**原文**
————————

高斯列选主元素消元法

代码实现

//
//  main.cpp
//  列选主元素消元法
//
//  Created by 刘国栋 on 2018/10/16.
//  Copyright © 2018年 LGD. All rights reserved.
//

#include <iostream>
#include <math.h>
#include<iomanip>
using namespace std;

const int n = 3;
void gaussin(double A[n][n], double B[n])
{
    int i = 0, j = 0, k = 0;
    int r = 0;                      //存储交换的行变量
    for(k = 0; k < n - 1; k++)      //第k次消元
    {
        for( i = k + 1; i < n; i++) //寻找最大行
        {
            r = k;
            if(fabs(A[i][k]) > fabs(A[r][k]))
                r = i;
        }
        if(r != k && A[r][k] != 0)  //交换行数据
        {
            double temp;
            for(i = 0; i < n; i++)
            {
                temp = A[k][i];
                A[k][i] = A[r][i];
                A[r][i] = temp;
            }
            temp = B[k]; B[k] = B[r]; B[r] = temp;
        }
        for(i = k + 1; i < n; i++)   //消元过程
        {
            A[i][k] = A[i][k] / A[k][k];
        }
        for(i = k + 1; i < n; i++)
            for(j = k + 1; j < n; j++)
                A[i][j] = A[i][j] - A[i][k] * A[k][j];
        for(i = k + 1; i < n; i++)
            B[i] = B[i] - A[i][k] * B[k];
    }
    //解的存储数组
    double x[n];
    //先计算出最后一个未知数；
    x[n - 1] = B[n - 1] / A[n - 1][n - 1];
    //求出每个未知数的值
    for (i = n - 2; i >= 0; i--)
    {
        double sum = 0;
        for (j = i + 1; j < n; j++)
        {
            sum += A[i][j] * x[j];
        }
        x[i] = (B[i] - sum) / A[i][i];
    }
    
    cout << " the solution of the equations is:" << endl;
    cout << endl;
    for (i = 0; i < n; i++)
    {
        cout<< fixed << setprecision(15);
        cout <<"x"<<i+1<<"="<< x[i] << endl;
    }
}

int main(int argc, const char * argv[])
{
    double A[3][3] = { {4, -2, 4}, {-2, 17, 10}, {-4, 10, 9} };
    double B[3] = { 10, 3, 7};
    gaussin(A, B);
    return 0;
}

————————

**任务 1**
请逐字抄录高斯列选主元消元法原文中以含有"B[i] = B[i] - A[i][k]"的词句开头、以"n - 2; i >= 0; i--)"结尾的部分。
上面的原文与下面的数据行彼此无关。

**所给数据行**
————————

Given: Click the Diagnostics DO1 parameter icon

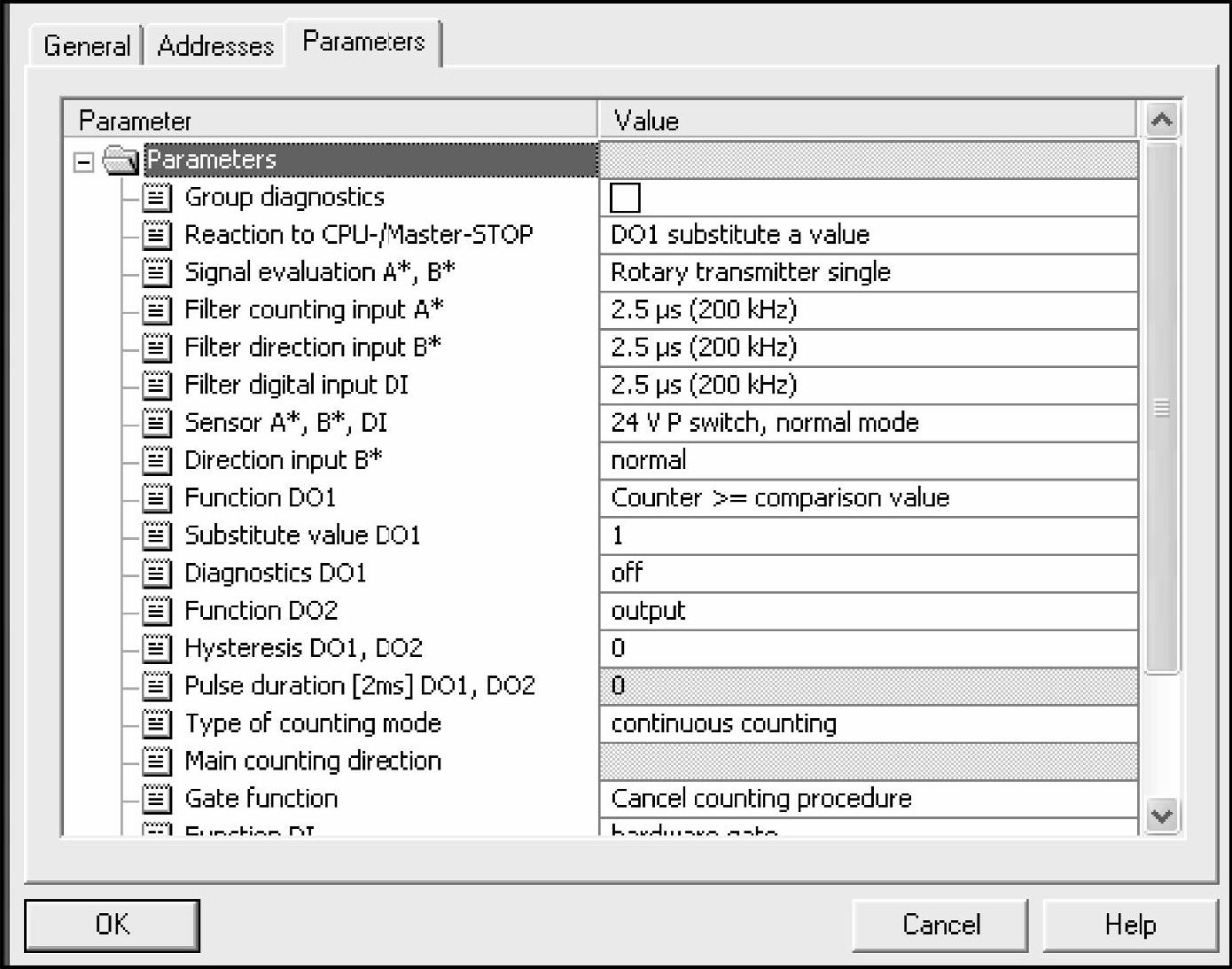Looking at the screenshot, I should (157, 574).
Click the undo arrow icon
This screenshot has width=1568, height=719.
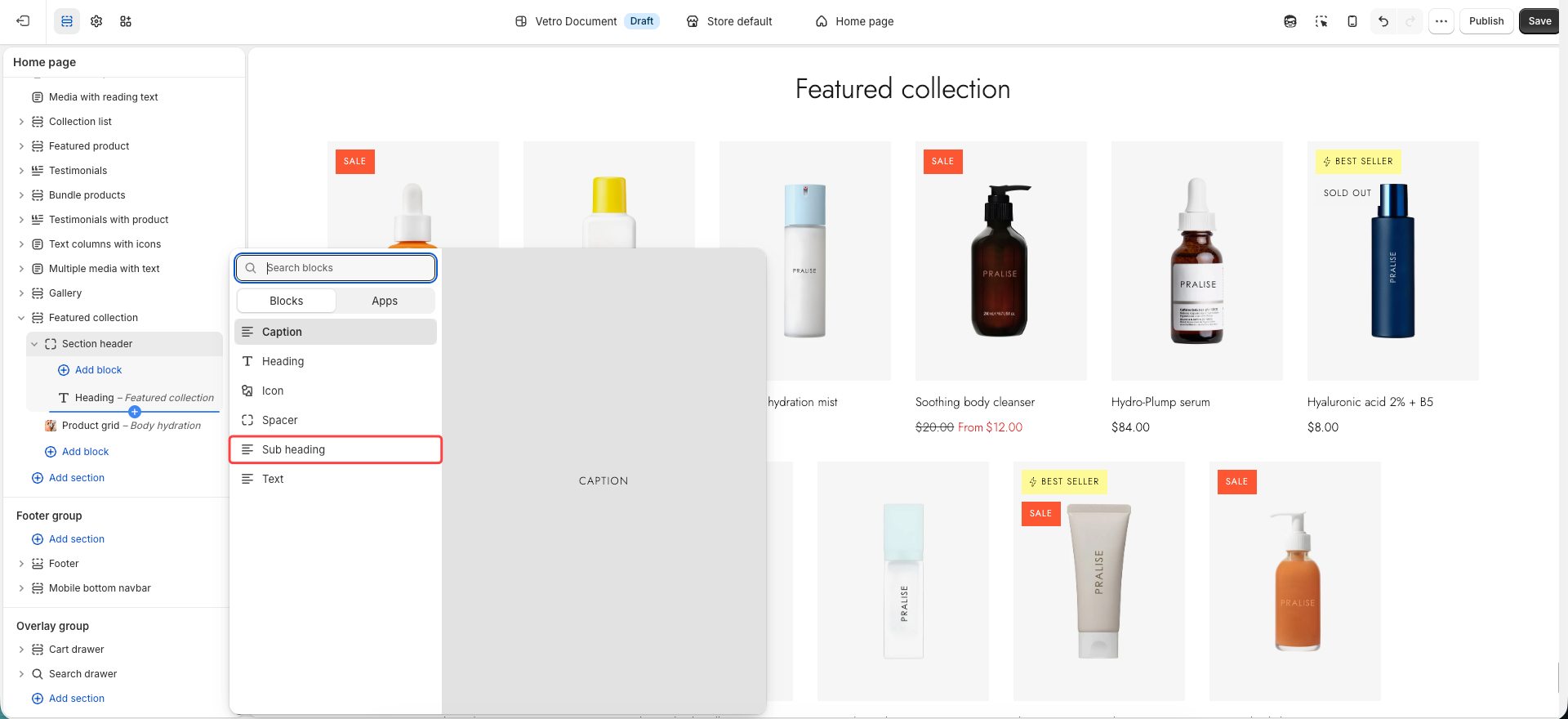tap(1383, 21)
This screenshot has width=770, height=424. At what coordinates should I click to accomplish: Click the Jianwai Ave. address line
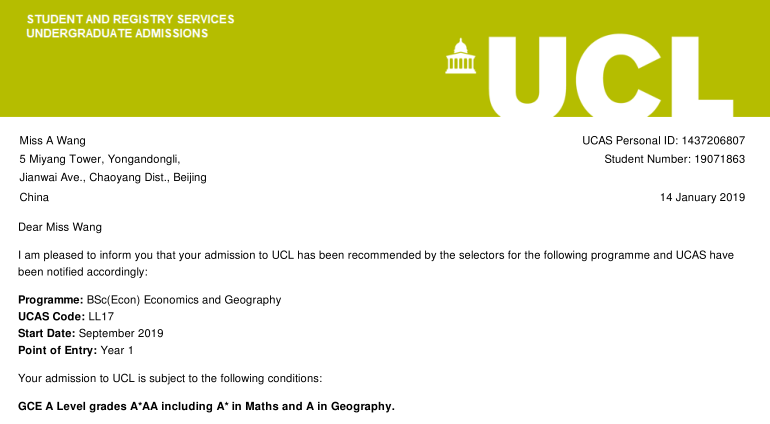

————————

**任务 2**
在数据行中，从含有"Click the undo arrow icon"的那一行起直到数据行末尾（首尾两行都包括），把"undo"替换成"redo"，其余内容保持不变，只输出这些行，不要包含图片。

**完整解答 1**
B[i] = B[i] - A[i][k] * B[k];
    }
    //解的存储数组
    double x[n];
    //先计算出最后一个未知数；
    x[n - 1] = B[n - 1] / A[n - 1][n - 1];
    //求出每个未知数的值
    for (i = n - 2; i >= 0; i--)

**完整解答 2**
Click the redo arrow icon
This screenshot has width=1568, height=719.
tap(1383, 21)
This screenshot has width=770, height=424. At what coordinates should I click to accomplish: Click the Jianwai Ave. address line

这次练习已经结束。